Trecho do texto:
▶

Em Heroes Shed no Tears (lançado por aqui apenas em VHS com o nome genérico de ‘No Coração do Perigo’) John Woo faz um exercício daquilo que viria a ser chamado de Heroic bloodshed.

O termo heroic blooshed foi criado pelo editor Rick Baker da revista Eastern Heroes em algum momento dos anos de 1980, especificando um estilo de filmes de diretores como John Woo e Ringo Lam. Baker definiu o gênero como “Filmes de ação feitos em Hong Kong com muitas armas, gangsters e muita violência”.

E com base nisso muitos diretores chineses se aventuraram em criar suas versões sangrentas desse lado violento de Hong Kong. Foi de lá que saiu, os hoje consagrados, diretores como: Johnnie To, Gordon Chan, Kirk Wong e muitos outros, além dos já citados, John Woo e Ringo Lam!

◀

Linhas de dados:
▶

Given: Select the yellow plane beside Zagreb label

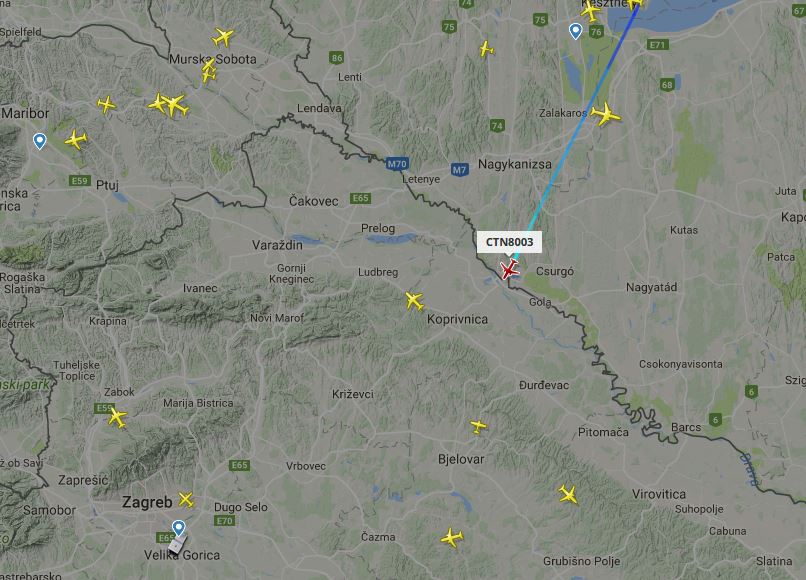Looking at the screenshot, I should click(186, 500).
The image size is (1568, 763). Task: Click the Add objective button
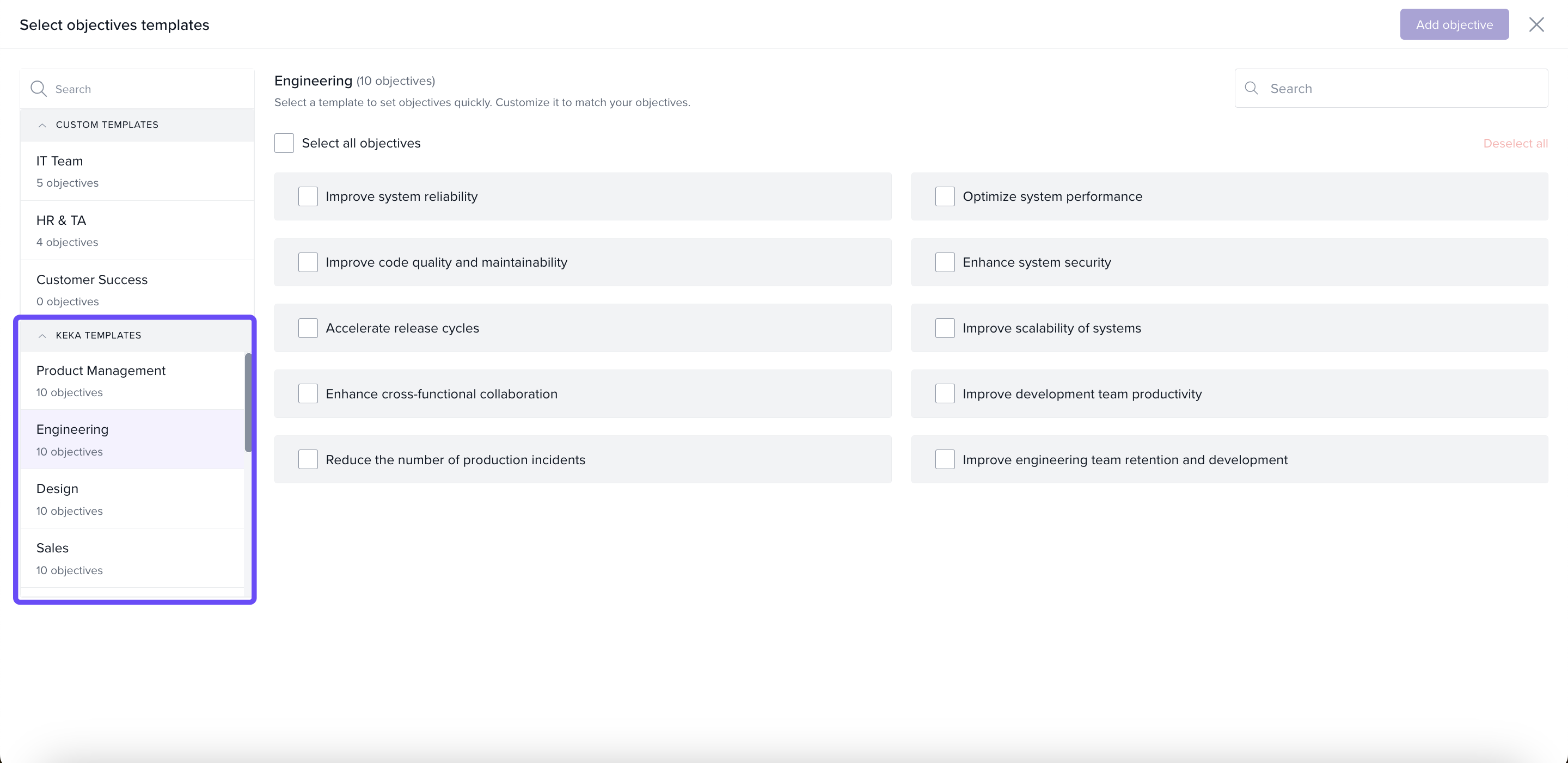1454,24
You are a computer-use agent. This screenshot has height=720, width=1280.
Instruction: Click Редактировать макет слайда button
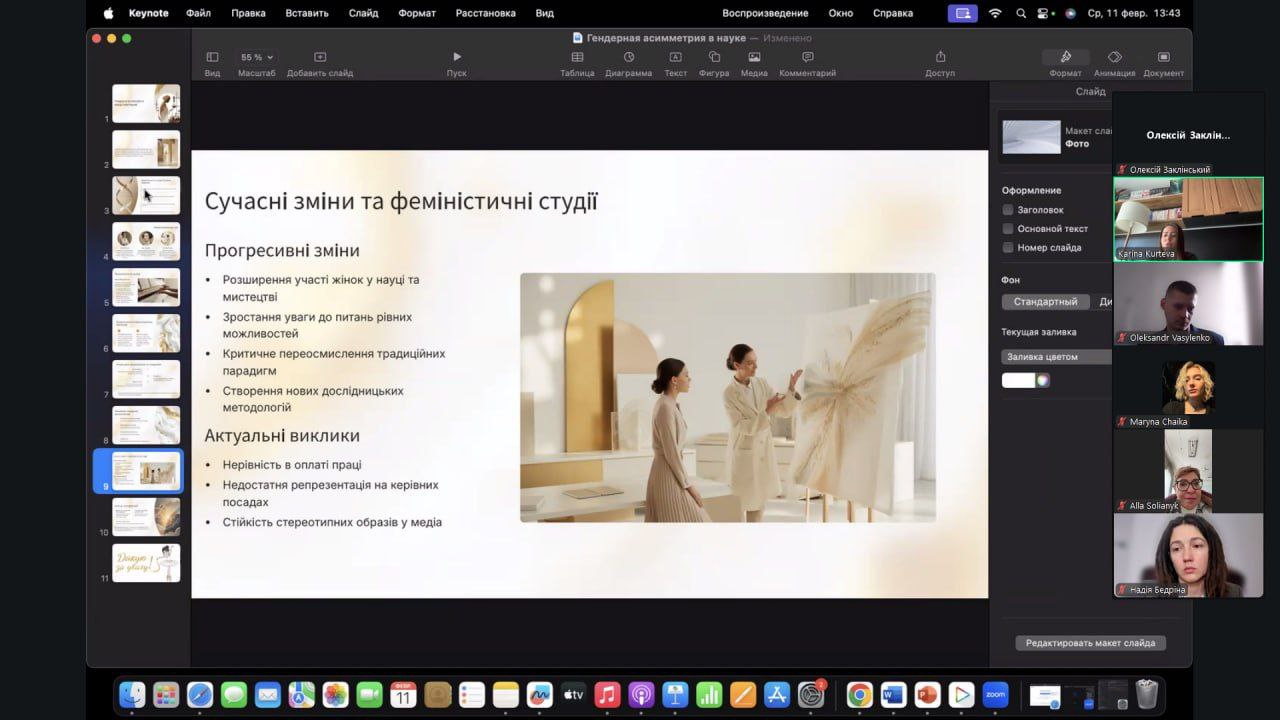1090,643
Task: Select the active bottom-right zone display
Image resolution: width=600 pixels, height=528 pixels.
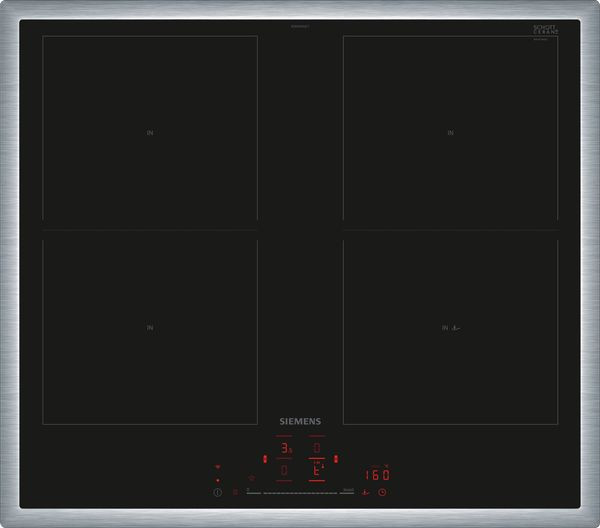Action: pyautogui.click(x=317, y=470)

◀

Exercícios:
- A) No trecho sobre o cinema de ação de Hong Kong, quem criou o termo heroic bloodshed?
- B) Prolongue o texto sobre o cinema de ação de Hong Kong a partir do ponto em que ele termina.
A listagem foi retirada de uma fonte diferente da do trecho.

Gabarito:
- A) O termo foi criado pelo editor Rick Baker, da revista Eastern Heroes.

- B)
Se você está nesse blog chamado Oriente Extremo, tenho quase certeza que você gosta de uma boa ultra-violência asiática. Embora eu goste muito de trazer também o cinema de arte, esse lado sangrento não deixa de ser, com o perdão a reutilização da palavra, ARTE! Quer algo mais artístico do que ver Chow Yun-fat atirando com duas armas ao mesmo tempo, com litros de sangue falso jorrando aos montes, um ótimo trabalho de câmera (nunca pode faltar em um bom filme de ação) e até slow motion!?

Muitas promessas costumam ser feitas nos vários posts desse site, e para não perder o costume, prometo falar mais aprofundadamente sobre cada título aqui mencionado, e com base nas obras máximas do gênero, aqui vão, recomendações de grandes filmes desse maravilhoso gênero, que compôs a era de ouro do cinema de Hong Kong. E o melhor de tudo? Sem sangue CGI.

Alvo Duplo (1986) – John Woo

O filme que começou tudo, mais estiloso do que O Diabo Veste Prada! Tão influenciador, que os óculos usados pelo personagem Mark (Chow Yun-fat) esgotaram em Hong Kong no mês de lançamento, e ainda popularizou os sobretudos na capital chinesa, não o bastante, o estilo viria a ser utilizado pelos irmãos (irmãs?) Wachowski na trilogia Matrix!

O Matador (1989) – John Woo

Talvez o trabalho mais sangrento de John Woo. Um filme com forte apelo dramático, talvez uma grande homenagem as tragédias de Shakespeare (?). Chow Yun-fat vs Danny Lee, um embate final para se ficar na memória.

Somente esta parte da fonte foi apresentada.